HITNet is a powerful framework for neural network based depth estimation.
Overcoming Computational Disadvantages
Traditional methods for depth estimation in images have to operate on a 3D volume which can be computationally intensive. However, HITNet integrates image warping, spatial propagation, and a high-resolution initialization step into the network architecture to overcome these disadvantages.
The Basic Principle
The approach used by HITNet is to represent image tiles as planar patches with a learned feature descriptor. Then, information from the high-resolution initialization and the current hypotheses is fused using spatial propagation. A convolutional neural network module updates the estimate of the planar patches and their attached features to increase the accuracy of the disparity predictions.
Iterative Improvement
The network iteratively increases the accuracy of the disparity predictions by using a local cost volume in a narrow band around the planar patch. In-network image warping allows the network to minimize image dissimilarity.

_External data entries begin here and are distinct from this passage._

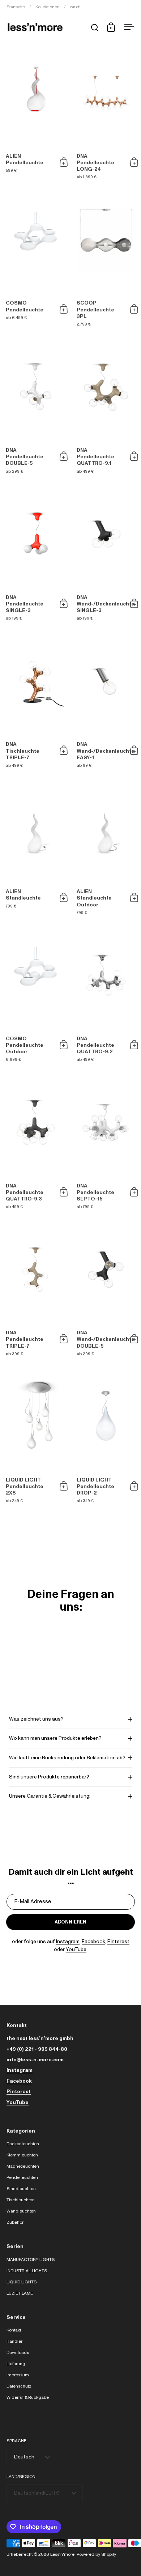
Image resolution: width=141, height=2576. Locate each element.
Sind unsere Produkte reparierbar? (49, 1777)
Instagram (68, 1941)
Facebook (93, 1941)
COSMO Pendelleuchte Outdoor (35, 996)
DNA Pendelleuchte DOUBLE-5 (35, 407)
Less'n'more (62, 2554)
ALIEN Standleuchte (35, 848)
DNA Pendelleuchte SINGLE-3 (35, 554)
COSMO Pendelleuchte (35, 260)
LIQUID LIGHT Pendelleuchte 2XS (35, 1437)
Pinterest (118, 1941)
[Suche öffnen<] (95, 27)
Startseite (16, 7)
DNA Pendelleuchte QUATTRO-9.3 (35, 1143)
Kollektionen (47, 7)
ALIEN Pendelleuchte (35, 113)
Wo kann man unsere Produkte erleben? (55, 1738)
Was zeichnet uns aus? (36, 1719)
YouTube (76, 1949)
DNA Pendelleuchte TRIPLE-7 (35, 1290)
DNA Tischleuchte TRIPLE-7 (35, 702)
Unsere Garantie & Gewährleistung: (49, 1796)
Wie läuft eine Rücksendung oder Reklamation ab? (67, 1757)
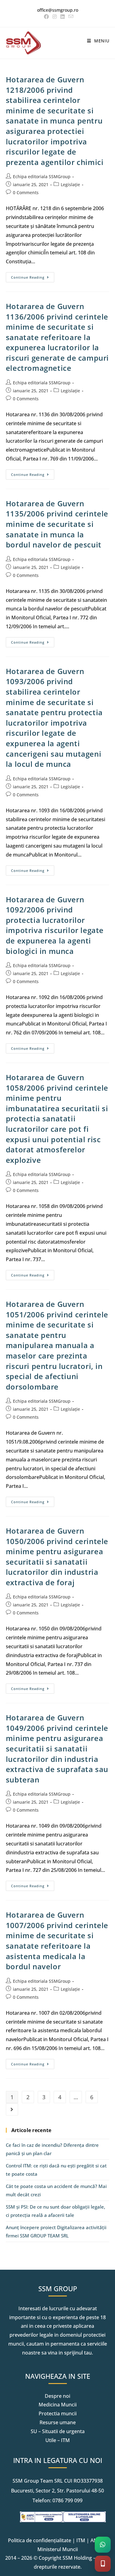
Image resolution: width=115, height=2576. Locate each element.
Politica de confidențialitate (39, 2540)
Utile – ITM (57, 2440)
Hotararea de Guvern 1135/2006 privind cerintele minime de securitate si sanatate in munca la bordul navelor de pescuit (57, 524)
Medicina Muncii (58, 2404)
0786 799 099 (67, 2500)
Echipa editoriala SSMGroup (42, 176)
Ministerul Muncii (57, 2549)
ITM (80, 2540)
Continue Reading (32, 276)
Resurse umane (58, 2422)
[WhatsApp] (103, 2545)
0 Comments (26, 192)
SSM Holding (77, 2557)
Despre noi (57, 2396)
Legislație (70, 184)
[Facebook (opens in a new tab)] (46, 16)
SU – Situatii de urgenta (58, 2431)
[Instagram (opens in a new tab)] (55, 16)
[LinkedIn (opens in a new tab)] (63, 16)
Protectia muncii (58, 2413)
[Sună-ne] (103, 2564)
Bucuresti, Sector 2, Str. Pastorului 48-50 (57, 2490)
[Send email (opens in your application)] (70, 16)
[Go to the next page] (12, 2109)
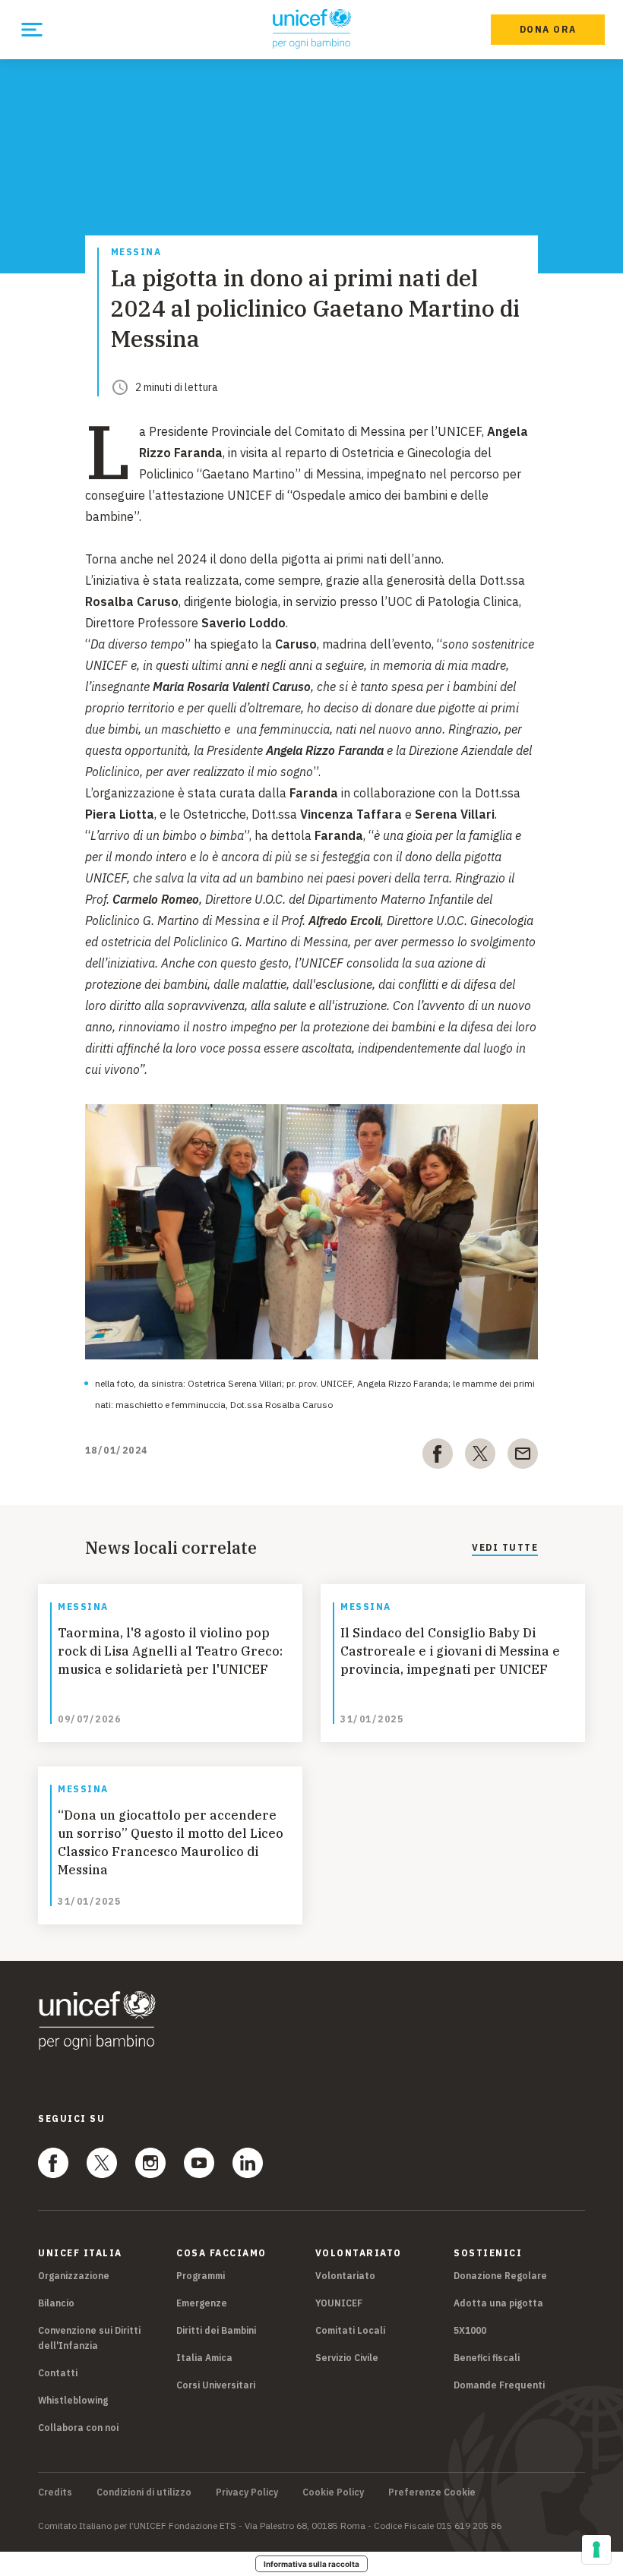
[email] (523, 1456)
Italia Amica (204, 2357)
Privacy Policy (247, 2492)
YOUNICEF (338, 2303)
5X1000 (470, 2330)
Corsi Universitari (215, 2385)
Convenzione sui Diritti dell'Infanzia (89, 2338)
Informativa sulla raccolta (311, 2563)
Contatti (57, 2373)
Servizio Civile (346, 2357)
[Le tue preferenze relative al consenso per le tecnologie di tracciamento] (596, 2549)
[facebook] (437, 1456)
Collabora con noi (78, 2427)
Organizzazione (73, 2275)
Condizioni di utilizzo (143, 2492)
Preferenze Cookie (432, 2492)
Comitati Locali (350, 2330)
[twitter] (480, 1456)
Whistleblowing (73, 2400)
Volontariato (345, 2275)
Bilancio (56, 2303)
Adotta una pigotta (498, 2303)
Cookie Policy (333, 2492)
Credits (55, 2492)
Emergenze (201, 2303)
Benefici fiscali (487, 2357)
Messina (136, 252)
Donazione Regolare (500, 2275)
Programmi (200, 2275)
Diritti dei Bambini (216, 2330)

Predictions are hierarchically upsampled to capture both fine details and large texture-free areas.
Critical Features
A critical feature of the HITNet architecture is that matches from the initialization module are provided at each resolution. This facilitates the recovery of thin structures that may not be represented at low resolution.
Overall, HITNet provides an efficient way to estimate depth in images, with the ability to capture both fine details and large texture-free areas.